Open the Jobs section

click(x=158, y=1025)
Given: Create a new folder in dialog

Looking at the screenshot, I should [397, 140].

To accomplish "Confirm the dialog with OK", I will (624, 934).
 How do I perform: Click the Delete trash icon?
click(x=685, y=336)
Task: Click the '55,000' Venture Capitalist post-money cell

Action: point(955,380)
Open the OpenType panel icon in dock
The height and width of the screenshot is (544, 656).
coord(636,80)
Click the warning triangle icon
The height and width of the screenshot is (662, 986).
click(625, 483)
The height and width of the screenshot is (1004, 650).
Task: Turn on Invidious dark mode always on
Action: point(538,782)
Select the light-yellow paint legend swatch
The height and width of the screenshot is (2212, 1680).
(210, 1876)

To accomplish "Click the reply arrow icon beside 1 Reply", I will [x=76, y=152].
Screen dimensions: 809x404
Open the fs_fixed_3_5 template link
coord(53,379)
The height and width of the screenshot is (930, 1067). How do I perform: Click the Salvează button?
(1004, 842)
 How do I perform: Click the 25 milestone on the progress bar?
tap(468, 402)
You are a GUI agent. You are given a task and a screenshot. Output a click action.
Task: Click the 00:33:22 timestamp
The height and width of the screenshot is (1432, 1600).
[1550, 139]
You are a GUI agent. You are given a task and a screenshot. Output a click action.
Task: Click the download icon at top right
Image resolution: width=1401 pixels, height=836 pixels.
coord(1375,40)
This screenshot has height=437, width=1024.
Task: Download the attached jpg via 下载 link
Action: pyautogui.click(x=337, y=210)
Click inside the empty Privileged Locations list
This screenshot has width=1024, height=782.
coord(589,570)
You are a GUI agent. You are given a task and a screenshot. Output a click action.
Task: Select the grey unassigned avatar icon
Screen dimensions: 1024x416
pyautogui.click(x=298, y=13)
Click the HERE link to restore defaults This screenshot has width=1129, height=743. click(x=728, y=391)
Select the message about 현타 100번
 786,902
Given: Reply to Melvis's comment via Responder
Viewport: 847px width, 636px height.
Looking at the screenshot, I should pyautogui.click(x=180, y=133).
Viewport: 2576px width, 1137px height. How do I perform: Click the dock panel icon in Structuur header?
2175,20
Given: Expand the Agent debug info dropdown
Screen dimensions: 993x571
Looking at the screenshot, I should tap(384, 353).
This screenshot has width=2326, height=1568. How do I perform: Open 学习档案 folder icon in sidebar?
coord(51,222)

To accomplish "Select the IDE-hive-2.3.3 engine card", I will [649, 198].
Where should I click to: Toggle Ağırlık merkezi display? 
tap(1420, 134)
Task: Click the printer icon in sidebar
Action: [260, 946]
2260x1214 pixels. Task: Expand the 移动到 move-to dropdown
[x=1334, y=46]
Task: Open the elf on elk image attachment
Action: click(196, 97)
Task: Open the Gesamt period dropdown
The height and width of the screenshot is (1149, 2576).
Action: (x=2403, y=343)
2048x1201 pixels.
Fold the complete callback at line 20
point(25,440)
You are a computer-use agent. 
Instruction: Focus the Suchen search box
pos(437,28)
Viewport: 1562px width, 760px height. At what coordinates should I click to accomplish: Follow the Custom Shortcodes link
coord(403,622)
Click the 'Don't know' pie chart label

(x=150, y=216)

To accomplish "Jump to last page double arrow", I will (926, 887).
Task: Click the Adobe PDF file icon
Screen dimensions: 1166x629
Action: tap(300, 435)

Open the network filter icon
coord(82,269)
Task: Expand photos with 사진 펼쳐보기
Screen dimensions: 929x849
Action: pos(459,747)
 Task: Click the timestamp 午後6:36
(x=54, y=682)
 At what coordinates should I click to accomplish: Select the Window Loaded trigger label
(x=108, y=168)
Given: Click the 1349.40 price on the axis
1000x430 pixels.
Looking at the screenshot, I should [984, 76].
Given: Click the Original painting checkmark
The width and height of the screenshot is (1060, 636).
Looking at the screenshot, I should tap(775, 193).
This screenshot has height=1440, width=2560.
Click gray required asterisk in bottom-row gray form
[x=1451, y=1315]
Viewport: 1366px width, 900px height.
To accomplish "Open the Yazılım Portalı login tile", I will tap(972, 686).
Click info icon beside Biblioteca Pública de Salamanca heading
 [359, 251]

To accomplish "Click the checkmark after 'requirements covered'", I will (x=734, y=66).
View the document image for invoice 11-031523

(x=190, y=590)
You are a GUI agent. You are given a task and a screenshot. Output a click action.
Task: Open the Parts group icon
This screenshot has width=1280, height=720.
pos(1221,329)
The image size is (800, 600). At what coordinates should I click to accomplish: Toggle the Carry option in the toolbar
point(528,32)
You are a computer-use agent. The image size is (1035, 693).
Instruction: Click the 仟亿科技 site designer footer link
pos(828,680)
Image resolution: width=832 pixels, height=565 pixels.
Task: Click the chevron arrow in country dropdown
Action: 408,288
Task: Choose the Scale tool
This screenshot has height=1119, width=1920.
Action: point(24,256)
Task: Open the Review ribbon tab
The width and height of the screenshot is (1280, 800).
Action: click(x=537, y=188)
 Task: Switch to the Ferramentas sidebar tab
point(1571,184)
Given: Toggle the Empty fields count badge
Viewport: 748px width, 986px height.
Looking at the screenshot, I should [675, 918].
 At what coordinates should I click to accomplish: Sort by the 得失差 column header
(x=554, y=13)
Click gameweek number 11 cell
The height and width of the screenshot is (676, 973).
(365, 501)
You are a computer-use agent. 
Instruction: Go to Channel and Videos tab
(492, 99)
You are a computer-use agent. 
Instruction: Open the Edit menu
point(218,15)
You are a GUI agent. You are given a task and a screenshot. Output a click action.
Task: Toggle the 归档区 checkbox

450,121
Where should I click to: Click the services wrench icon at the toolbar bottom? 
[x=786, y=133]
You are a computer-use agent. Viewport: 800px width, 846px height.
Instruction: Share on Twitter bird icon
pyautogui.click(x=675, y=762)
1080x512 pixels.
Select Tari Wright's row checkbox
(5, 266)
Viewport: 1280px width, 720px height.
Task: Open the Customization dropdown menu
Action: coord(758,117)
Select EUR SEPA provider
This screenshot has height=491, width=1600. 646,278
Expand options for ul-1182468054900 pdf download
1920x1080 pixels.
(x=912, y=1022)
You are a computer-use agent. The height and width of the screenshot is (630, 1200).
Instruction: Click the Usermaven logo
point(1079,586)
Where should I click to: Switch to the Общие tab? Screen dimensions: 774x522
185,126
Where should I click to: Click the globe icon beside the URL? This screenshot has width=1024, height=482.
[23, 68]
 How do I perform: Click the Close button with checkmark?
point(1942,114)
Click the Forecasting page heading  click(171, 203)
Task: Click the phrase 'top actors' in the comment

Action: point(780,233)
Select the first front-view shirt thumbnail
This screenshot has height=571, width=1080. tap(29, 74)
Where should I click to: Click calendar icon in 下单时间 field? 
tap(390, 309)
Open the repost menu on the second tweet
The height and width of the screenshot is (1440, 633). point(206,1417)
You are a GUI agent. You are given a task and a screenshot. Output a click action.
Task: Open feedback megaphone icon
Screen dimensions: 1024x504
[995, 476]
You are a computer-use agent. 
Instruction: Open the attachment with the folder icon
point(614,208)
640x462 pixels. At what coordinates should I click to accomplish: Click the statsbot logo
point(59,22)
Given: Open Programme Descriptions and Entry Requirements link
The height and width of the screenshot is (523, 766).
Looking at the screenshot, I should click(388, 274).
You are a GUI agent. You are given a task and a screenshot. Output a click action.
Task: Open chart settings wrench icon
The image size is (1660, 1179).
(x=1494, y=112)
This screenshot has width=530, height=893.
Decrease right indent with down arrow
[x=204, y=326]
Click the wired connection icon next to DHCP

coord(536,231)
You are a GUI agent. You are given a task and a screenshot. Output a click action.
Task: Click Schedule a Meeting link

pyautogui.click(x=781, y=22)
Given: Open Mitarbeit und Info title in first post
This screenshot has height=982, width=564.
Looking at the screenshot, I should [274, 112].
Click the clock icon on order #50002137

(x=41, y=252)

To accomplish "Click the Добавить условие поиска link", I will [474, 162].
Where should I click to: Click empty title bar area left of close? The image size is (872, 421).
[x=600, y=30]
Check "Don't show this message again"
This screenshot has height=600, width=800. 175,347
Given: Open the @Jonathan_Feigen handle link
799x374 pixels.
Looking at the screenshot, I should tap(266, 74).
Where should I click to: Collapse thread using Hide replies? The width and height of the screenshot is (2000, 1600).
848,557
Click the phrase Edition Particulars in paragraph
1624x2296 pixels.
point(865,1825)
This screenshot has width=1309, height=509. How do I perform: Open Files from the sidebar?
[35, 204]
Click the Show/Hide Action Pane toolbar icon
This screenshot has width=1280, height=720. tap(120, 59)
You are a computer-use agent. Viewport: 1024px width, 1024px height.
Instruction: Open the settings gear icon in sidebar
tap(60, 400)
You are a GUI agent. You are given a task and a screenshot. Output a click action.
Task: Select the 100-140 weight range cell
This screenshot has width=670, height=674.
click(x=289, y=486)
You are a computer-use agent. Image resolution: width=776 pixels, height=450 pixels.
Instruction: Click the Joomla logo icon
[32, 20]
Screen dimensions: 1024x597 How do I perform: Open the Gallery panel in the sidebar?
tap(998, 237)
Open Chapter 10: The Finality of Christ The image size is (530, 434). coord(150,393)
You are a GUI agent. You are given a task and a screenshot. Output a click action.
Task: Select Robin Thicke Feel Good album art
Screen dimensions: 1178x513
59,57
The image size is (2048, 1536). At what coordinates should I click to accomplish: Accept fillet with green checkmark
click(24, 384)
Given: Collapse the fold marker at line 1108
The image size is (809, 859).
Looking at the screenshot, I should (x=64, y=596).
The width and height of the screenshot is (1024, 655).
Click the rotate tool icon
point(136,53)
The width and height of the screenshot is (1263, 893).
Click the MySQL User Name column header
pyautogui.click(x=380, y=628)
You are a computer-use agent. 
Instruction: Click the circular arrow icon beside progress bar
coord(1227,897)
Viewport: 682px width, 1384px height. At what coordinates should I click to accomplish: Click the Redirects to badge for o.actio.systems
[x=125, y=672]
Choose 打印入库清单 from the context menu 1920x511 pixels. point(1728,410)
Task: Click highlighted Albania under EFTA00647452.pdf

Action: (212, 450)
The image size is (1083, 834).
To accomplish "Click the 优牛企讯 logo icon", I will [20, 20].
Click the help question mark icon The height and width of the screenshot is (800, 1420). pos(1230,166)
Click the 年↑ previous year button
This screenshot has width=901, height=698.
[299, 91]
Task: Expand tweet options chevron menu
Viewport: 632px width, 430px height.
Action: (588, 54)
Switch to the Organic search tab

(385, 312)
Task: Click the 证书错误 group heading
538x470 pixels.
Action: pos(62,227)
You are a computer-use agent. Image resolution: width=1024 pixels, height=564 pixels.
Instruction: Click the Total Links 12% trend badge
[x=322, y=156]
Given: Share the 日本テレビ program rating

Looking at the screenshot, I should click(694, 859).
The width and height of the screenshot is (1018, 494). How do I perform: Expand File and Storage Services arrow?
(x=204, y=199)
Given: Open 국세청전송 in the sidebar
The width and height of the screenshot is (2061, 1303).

#### EXERCISE:
Could you turn the lines of the listing into a Markdown table with the columns No. and Text, skipping any blank lines? Begin at the line that has "Task: Expand photos with 사진 펼쳐보기" and stop after the line that has "Looking at the screenshot, I should tap(775, 193).".

#### TASK SOLUTION:
| No. | Text |
|---|---|
| 1 | Task: Expand photos with 사진 펼쳐보기 |
| 2 | Screen dimensions: 929x849 |
| 3 | Action: pos(459,747) |
| 4 |  Task: Click the timestamp 午後6:36 |
| 5 | (x=54, y=682) |
| 6 |  At what coordinates should I click to accomplish: Select the Window Loaded trigger label |
| 7 | (x=108, y=168) |
| 8 | Given: Click the 1349.40 price on the axis |
| 9 | 1000x430 pixels. |
| 10 | Looking at the screenshot, I should [984, 76]. |
| 11 | Given: Click the Original painting checkmark |
| 12 | The width and height of the screenshot is (1060, 636). |
| 13 | Looking at the screenshot, I should tap(775, 193). |